What needs to be done: When you reach the line in the data below that contains "The width and", please start repeating lines exactly, and stop after the line that contains "This screenshot has height=588, width=702.", repeating nothing else.
-------- Extracted material
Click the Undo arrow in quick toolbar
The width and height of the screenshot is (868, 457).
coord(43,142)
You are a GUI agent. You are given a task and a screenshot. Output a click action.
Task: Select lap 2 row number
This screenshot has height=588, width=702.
----------------
-------- Extracted material
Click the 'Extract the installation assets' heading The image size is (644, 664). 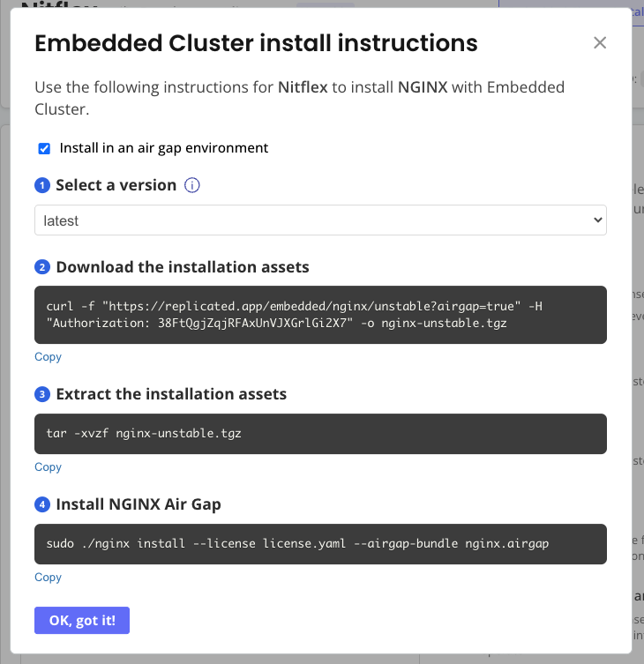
----------------
-------- Extracted material
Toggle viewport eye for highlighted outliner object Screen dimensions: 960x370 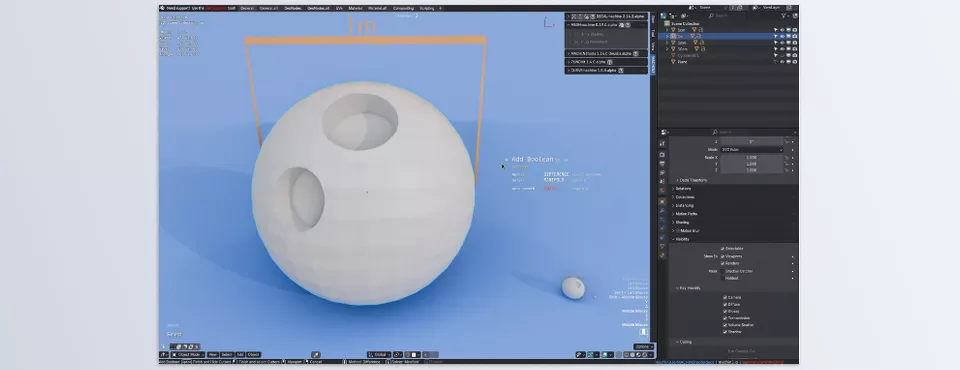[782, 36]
----------------
Completed task:
The width and height of the screenshot is (868, 457).
coord(43,142)
You are a GUI agent. You are given a task and a screenshot. Output a click action.
Task: Select lap 2 row number
This screenshot has height=588, width=702.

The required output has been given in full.